• [Records]:
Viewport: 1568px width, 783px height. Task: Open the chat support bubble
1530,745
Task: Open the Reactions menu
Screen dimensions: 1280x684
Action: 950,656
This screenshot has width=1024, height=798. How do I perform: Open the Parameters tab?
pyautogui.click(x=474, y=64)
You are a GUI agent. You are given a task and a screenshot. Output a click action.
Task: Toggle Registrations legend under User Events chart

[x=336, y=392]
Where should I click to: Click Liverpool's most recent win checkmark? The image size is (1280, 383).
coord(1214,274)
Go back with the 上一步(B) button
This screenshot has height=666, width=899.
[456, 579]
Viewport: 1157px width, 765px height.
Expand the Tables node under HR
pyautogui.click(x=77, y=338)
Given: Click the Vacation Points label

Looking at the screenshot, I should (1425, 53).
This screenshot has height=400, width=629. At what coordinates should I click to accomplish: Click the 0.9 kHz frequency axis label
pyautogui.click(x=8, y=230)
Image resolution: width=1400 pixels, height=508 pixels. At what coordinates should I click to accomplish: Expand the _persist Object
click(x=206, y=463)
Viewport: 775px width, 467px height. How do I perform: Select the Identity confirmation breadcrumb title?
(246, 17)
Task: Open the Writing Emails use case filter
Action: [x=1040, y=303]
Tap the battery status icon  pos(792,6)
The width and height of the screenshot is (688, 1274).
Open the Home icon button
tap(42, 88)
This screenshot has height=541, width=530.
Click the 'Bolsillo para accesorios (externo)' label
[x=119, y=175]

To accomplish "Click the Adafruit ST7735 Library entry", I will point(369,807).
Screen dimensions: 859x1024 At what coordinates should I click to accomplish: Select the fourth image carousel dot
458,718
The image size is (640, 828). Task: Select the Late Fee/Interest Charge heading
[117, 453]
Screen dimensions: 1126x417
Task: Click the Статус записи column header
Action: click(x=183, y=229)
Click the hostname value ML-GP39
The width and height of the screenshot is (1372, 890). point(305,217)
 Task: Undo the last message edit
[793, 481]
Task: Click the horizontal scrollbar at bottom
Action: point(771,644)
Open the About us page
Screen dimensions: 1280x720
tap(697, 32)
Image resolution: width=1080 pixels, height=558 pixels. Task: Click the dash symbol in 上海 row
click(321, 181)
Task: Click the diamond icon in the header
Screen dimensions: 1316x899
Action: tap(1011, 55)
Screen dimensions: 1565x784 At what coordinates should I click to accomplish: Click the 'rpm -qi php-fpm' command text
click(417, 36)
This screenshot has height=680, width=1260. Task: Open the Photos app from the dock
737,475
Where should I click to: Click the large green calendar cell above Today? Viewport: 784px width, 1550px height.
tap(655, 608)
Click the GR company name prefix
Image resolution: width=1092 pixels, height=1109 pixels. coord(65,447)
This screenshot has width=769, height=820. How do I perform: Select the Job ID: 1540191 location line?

• [Task objective]: What you write should match, character for character, the lines from the one with "Where should I click to: Click the" to the end of the data, both included.

• [Solution for this task]:
Where should I click to: Click the large green calendar cell above Today? Viewport: 784px width, 1550px height.
tap(655, 608)
Click the GR company name prefix
Image resolution: width=1092 pixels, height=1109 pixels. coord(65,447)
This screenshot has width=769, height=820. How do I perform: Select the Job ID: 1540191 location line?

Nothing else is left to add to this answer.